__DATA IN THIS EXERCISE__
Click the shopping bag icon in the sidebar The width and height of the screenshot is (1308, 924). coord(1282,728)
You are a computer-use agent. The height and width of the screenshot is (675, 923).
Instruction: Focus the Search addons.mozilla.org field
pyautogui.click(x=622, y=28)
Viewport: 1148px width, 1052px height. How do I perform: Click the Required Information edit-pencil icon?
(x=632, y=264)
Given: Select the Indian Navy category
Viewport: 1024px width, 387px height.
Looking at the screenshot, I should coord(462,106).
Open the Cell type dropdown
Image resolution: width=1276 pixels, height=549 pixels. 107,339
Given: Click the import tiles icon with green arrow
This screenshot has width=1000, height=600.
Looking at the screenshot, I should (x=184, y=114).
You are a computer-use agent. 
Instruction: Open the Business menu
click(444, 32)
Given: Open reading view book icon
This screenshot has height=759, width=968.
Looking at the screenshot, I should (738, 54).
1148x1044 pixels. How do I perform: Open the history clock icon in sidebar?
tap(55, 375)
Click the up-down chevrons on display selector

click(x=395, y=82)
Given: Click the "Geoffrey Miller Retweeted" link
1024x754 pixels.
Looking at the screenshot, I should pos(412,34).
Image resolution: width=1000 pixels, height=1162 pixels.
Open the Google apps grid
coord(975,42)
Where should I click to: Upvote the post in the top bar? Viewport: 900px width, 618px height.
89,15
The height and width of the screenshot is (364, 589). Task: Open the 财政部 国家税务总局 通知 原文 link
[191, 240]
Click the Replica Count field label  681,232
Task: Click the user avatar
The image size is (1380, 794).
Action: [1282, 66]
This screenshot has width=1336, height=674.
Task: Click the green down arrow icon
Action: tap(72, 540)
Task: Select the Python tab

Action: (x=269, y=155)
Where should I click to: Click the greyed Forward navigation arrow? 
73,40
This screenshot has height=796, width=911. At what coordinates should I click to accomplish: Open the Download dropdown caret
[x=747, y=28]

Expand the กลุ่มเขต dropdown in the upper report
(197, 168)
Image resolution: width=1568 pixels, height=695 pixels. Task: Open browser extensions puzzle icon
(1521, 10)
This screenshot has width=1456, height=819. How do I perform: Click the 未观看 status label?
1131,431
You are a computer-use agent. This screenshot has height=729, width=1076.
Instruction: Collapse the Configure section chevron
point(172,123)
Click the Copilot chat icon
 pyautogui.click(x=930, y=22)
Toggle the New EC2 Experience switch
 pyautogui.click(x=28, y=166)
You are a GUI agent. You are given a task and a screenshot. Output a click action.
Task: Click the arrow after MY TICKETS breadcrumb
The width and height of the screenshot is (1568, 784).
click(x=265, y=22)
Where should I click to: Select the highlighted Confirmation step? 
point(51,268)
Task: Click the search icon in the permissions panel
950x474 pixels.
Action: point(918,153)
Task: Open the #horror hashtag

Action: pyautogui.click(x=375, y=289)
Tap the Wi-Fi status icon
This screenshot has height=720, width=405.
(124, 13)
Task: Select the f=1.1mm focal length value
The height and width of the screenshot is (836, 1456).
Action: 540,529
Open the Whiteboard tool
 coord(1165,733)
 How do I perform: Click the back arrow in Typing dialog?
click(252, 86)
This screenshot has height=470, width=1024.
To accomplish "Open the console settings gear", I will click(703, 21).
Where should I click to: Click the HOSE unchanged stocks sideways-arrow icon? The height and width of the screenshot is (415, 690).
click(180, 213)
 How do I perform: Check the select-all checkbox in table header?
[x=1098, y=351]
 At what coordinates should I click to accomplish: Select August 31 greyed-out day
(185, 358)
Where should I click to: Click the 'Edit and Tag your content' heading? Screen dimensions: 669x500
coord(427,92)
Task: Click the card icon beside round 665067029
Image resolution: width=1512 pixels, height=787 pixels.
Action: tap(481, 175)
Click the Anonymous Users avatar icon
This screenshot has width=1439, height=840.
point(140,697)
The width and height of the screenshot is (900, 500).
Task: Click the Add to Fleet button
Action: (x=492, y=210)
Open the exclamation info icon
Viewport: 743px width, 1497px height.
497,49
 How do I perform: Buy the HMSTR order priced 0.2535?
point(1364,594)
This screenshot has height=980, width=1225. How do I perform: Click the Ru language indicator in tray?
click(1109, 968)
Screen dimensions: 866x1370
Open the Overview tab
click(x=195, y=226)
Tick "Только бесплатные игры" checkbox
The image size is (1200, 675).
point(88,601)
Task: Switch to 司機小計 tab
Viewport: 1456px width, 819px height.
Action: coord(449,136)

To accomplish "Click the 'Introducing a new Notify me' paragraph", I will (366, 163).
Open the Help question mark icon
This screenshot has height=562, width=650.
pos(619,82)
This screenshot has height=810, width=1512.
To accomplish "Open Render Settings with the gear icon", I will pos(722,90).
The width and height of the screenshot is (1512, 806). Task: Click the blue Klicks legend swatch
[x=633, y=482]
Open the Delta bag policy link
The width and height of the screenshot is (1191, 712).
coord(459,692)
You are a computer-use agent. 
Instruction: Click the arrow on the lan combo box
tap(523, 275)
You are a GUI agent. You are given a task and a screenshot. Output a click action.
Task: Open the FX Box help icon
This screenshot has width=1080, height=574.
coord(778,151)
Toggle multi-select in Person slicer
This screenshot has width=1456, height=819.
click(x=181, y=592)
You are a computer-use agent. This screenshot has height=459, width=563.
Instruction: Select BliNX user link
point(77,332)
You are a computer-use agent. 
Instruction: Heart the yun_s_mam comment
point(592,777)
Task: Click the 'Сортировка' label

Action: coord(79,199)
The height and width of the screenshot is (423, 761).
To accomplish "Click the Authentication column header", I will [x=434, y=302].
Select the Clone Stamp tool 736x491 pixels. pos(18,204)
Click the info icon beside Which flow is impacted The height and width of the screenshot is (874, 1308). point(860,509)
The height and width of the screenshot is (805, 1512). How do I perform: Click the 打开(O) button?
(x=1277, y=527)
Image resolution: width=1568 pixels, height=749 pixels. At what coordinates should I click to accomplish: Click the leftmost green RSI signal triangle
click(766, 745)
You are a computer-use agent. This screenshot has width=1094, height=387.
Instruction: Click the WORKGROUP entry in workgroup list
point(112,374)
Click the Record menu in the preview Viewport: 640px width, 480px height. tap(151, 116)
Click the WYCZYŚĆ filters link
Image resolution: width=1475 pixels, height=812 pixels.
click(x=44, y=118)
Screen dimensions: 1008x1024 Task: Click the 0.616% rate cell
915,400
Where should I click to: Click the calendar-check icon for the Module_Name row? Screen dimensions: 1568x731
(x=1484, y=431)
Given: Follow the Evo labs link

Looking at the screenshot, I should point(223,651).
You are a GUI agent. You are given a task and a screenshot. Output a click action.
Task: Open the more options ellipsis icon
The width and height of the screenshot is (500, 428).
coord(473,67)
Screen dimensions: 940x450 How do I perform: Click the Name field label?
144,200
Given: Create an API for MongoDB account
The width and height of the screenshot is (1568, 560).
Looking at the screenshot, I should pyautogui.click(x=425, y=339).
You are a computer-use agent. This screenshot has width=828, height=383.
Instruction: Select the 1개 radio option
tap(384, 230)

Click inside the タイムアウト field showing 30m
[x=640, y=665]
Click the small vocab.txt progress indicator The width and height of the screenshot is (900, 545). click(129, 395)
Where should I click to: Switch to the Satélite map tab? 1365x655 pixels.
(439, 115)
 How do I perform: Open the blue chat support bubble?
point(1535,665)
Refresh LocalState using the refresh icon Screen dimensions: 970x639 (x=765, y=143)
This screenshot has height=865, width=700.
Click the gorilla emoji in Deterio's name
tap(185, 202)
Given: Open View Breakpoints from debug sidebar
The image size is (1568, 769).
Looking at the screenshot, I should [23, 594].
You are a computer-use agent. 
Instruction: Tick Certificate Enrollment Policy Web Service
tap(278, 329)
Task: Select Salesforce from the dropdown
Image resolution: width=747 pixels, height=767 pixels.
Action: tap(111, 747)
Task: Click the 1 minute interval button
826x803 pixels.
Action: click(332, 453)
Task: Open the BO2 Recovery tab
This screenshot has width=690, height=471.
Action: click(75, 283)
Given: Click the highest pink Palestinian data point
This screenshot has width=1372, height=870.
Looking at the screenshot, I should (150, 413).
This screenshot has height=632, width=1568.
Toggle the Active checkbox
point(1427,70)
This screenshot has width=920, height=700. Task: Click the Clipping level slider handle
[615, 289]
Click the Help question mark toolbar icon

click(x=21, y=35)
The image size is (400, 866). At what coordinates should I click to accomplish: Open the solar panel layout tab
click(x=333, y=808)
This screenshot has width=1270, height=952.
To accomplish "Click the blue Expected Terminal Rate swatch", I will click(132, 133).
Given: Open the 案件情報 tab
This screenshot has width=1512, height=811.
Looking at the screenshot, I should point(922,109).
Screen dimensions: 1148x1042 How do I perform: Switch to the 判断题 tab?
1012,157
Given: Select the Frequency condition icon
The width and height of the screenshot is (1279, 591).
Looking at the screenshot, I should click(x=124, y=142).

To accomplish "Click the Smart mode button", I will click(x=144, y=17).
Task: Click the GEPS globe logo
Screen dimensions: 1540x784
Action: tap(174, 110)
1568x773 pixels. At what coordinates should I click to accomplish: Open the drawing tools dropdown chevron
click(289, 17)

__WORK TO DO__
Copy the stretch of lines from the one containing "Refresh LocalState using" through the one containing "Action: click(332, 453)", reproducing them word for word.

__EXERCISE RESPONSE__
Refresh LocalState using the refresh icon Screen dimensions: 970x639 (x=765, y=143)
This screenshot has height=865, width=700.
Click the gorilla emoji in Deterio's name
tap(185, 202)
Given: Open View Breakpoints from debug sidebar
The image size is (1568, 769).
Looking at the screenshot, I should [23, 594].
You are a computer-use agent. 
Instruction: Tick Certificate Enrollment Policy Web Service
tap(278, 329)
Task: Select Salesforce from the dropdown
Image resolution: width=747 pixels, height=767 pixels.
Action: tap(111, 747)
Task: Click the 1 minute interval button
826x803 pixels.
Action: click(332, 453)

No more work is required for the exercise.